To further validate the HEB related to growth regulation in F₁ and F₁₈, we selected seven key growth-regulated genes and subjected than to homoeologue-specific qRT-PCR¹⁸. Total RNA was extracted from the three tissues and first-strand cDNA was synthesized using AMV reverse transcriptase (Fermentas, Canada) with an oligo (dT)_12–18 primer at 42 °C for 60 min and 70 °C for 5 min. The conserved region of the teleost orthologues’ vasa genes was used as a template to design universal primers (Supplementary Table S5). The PCR products were cloned using appropriate primers and sequences in six parental samples and six hybrid samples. The sequences of other genes (igf1, igf2, ghr, tab1, bmp4, and mstn) were obtained from the assembly of liver transcriptome data.

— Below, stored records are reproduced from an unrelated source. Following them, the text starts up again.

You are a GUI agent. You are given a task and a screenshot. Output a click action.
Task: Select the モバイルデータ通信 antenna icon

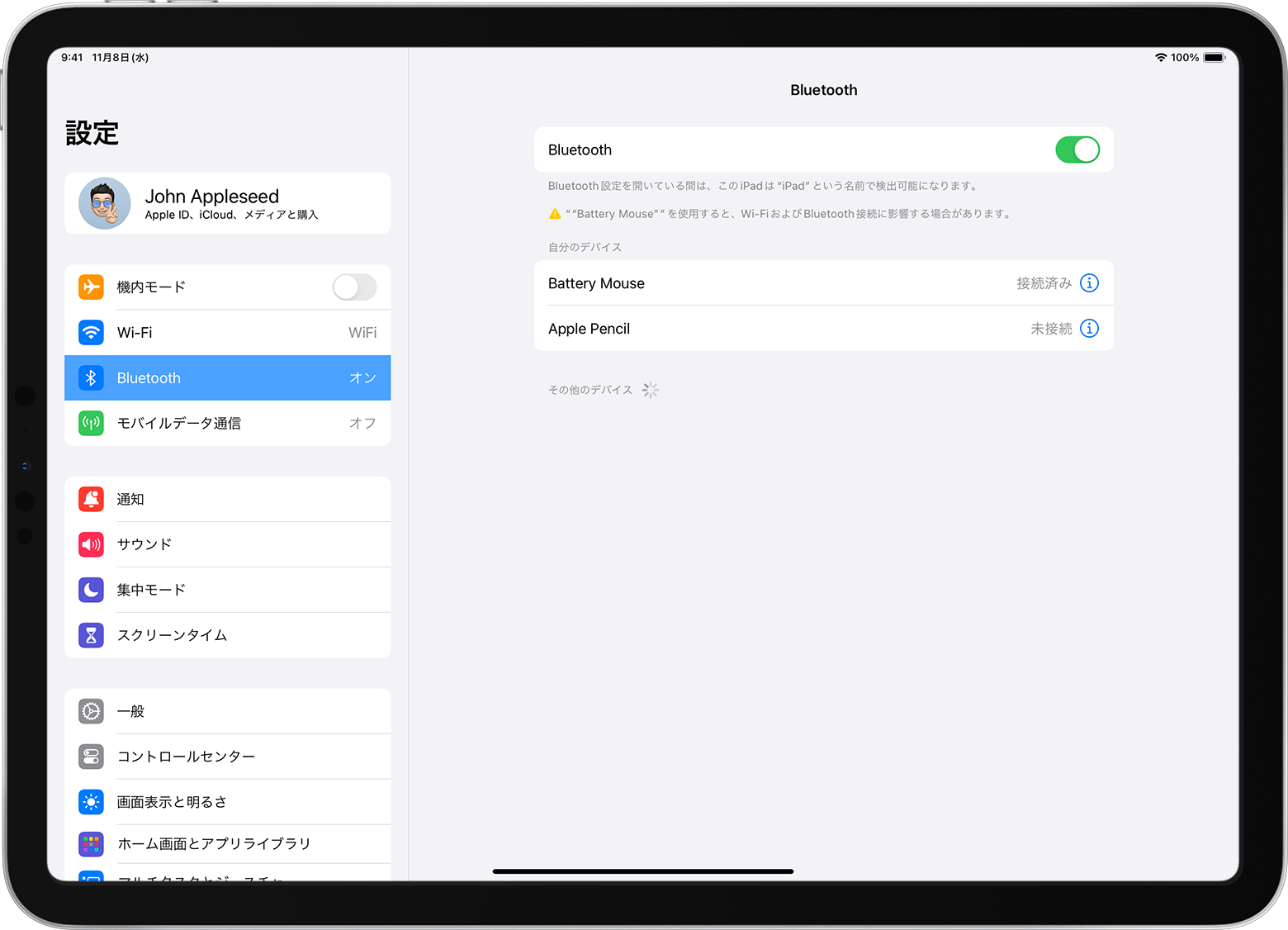(x=91, y=423)
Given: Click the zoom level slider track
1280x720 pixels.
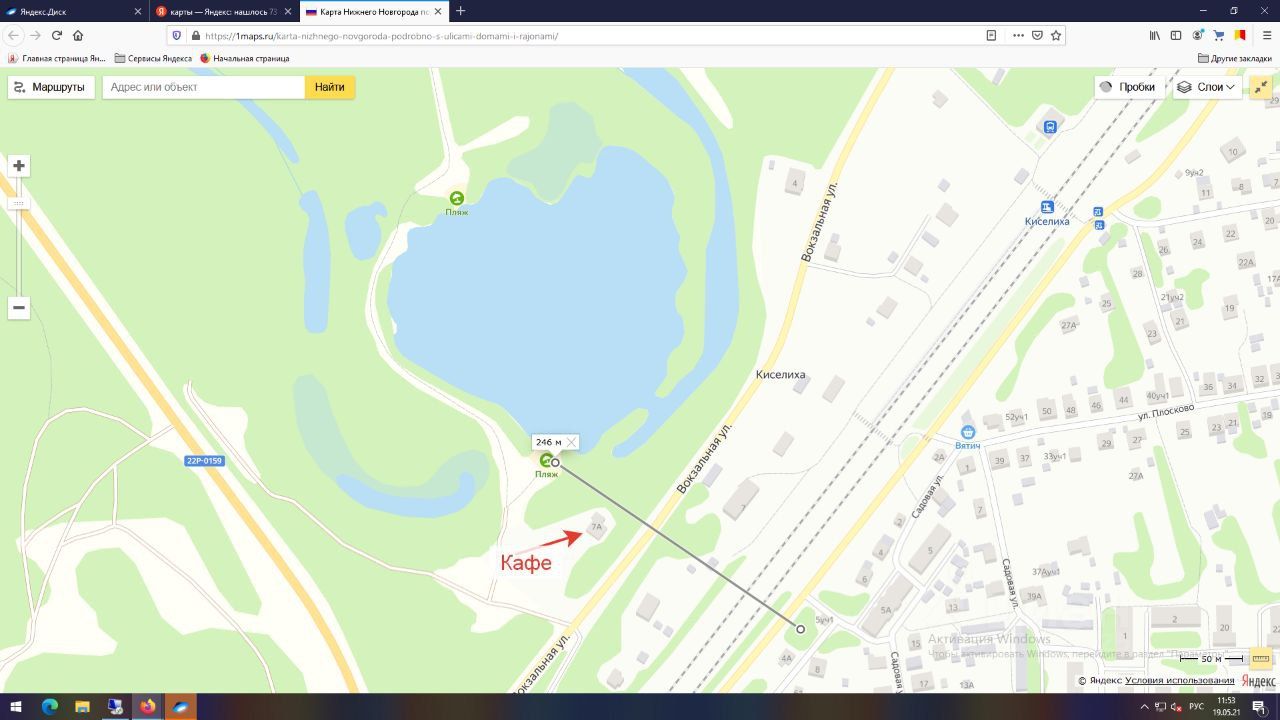Looking at the screenshot, I should (19, 248).

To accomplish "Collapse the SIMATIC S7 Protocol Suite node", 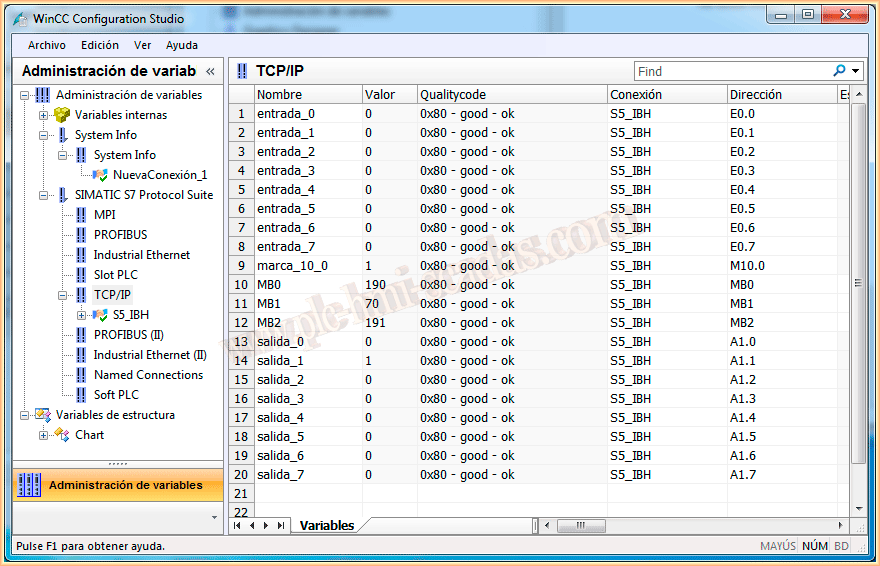I will (43, 195).
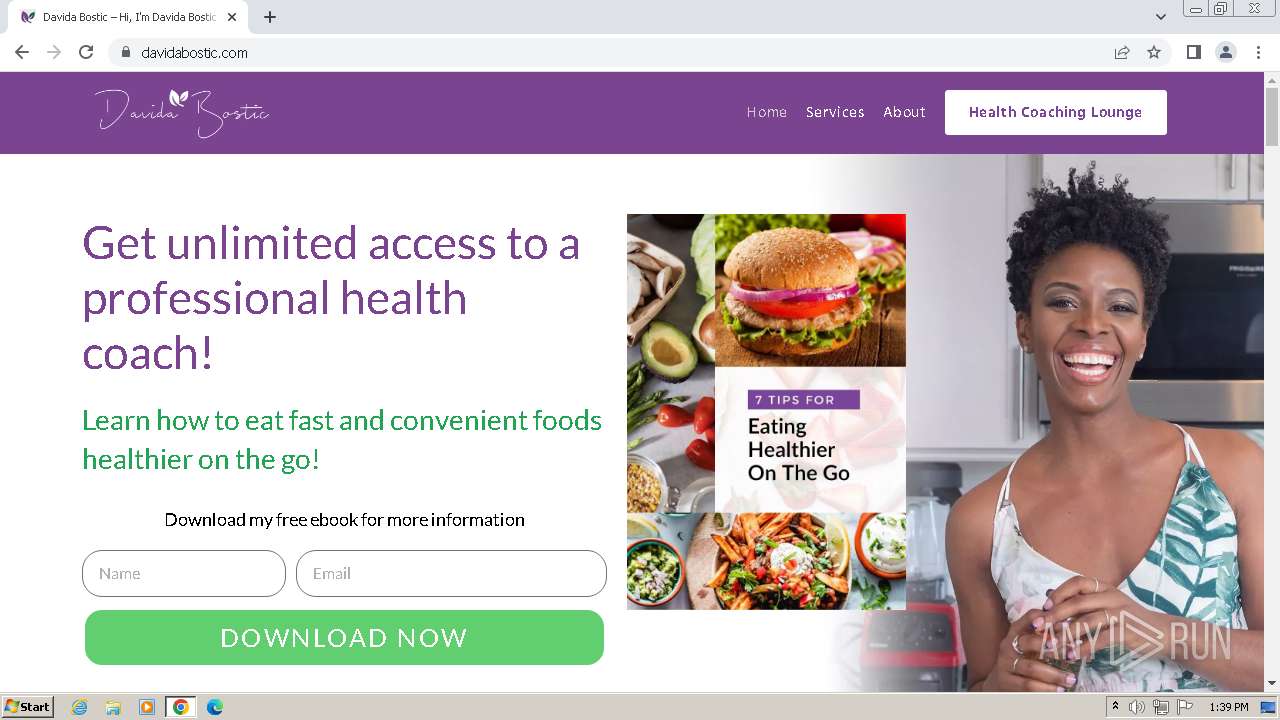Show hidden system tray icons arrow

tap(1115, 707)
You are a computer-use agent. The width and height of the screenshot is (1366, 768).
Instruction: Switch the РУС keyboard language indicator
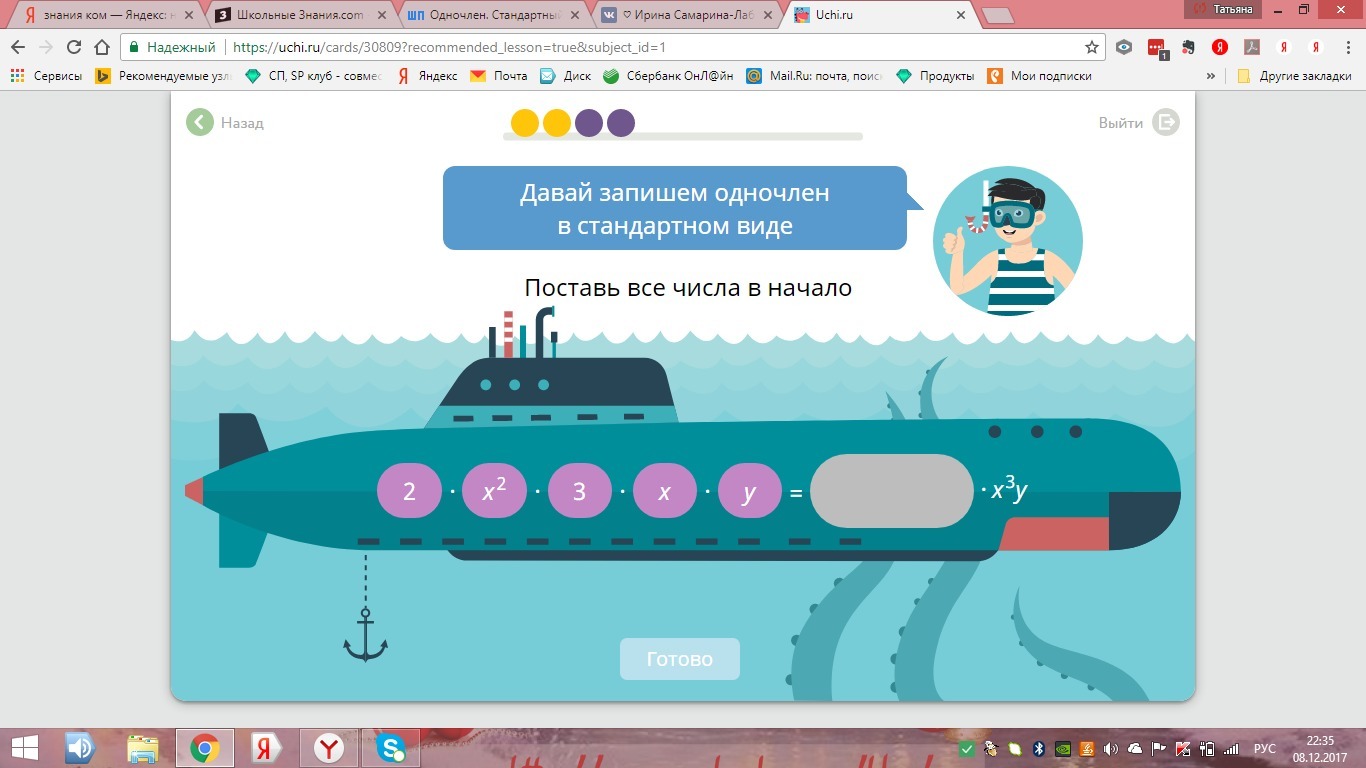coord(1264,748)
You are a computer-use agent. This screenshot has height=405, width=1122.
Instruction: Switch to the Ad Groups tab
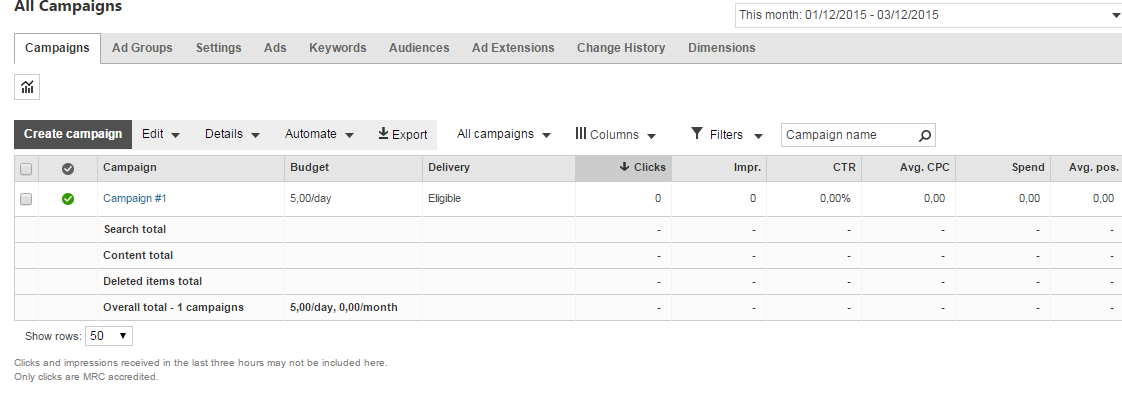click(x=142, y=48)
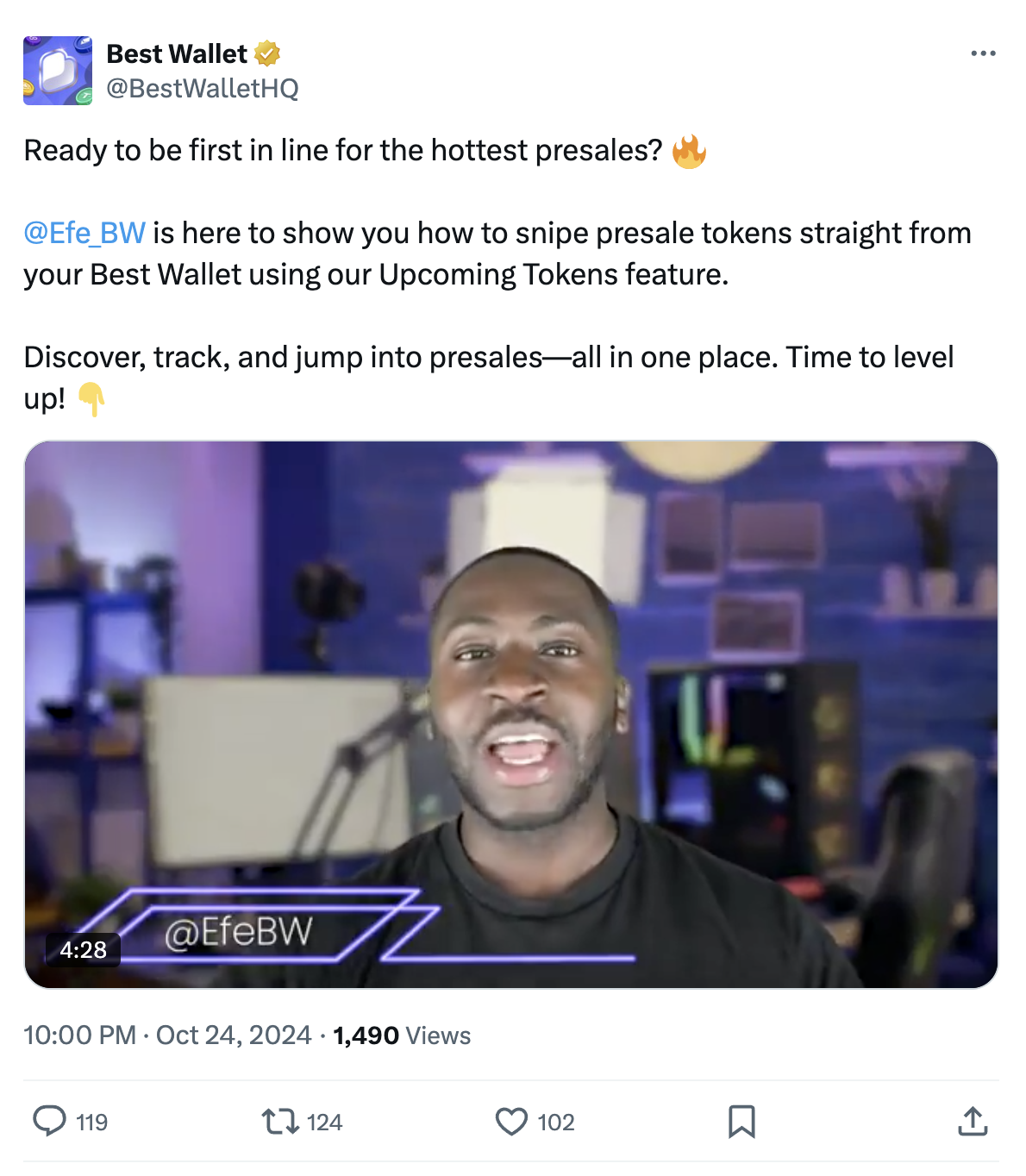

Comparison of the sequences was done using Bioedit ver. 7.0.9, and an analysis of cDNA polymorphisms in the transcripts revealed R and C homoeologue expressed in hybrid. SNPs between the R and C homoeologues were obtained from one gonad-specific gene (vasa), a housekeeping gene (β-actin), and ubiquitously expressed gene (igf1, igf2, ghr, tab1, bmp4, and mstn). The SNP regions were used to design R/C homoeologue-primers for qRT-PCR (Supplementary Fig. S6 and Supplementary Table S6). The R and C homoeologue-specific primers were obtained to permit the detection of only R or C homoeologues by qRT-PCR using the ABI Prism 7500 Sequence Detection System (Applied Biosystems, USA) (Supplementary Table S7). Amplification conditions were as follows: 50 °C for 5 min, 95 °C for 10 min, and 40 cycles at 95 °C for 15 s and 60 °C for 45 s. Each test was performed three times to improve the accuracy of the results. Finally, relative quantification was performed and melting curve analysis was used to verify the generation of a single product at the end of the assay. Triplicates of each sample were used both for standard curve generation and during experimental assays. After obtaining the R and C homoeologue expression levels of the seven genes, the relative expression of each homoeologous gene was calibrated with β-actin, and the relative mRNA expression data were determined using the 2^−ΔΔCt method⁴². The expression level of the reference gene β-actin in the hybrids was estimated using the ratio of the transcript abundance to the gene copy using PCR and qRT-PCR of co-extracted DNA and RNA from the ovaries of diploid and allotetraploid individuals. β-actin expression is the same between fish of different ploidy and genome constitution, and in somatic organs and gonads^16,43,44,45. In addition, we performed the multiple linear regression analysis on mstn and igf2 gene between the method of RNA-seq and qRT-PCR (Supplementary Fig. S2).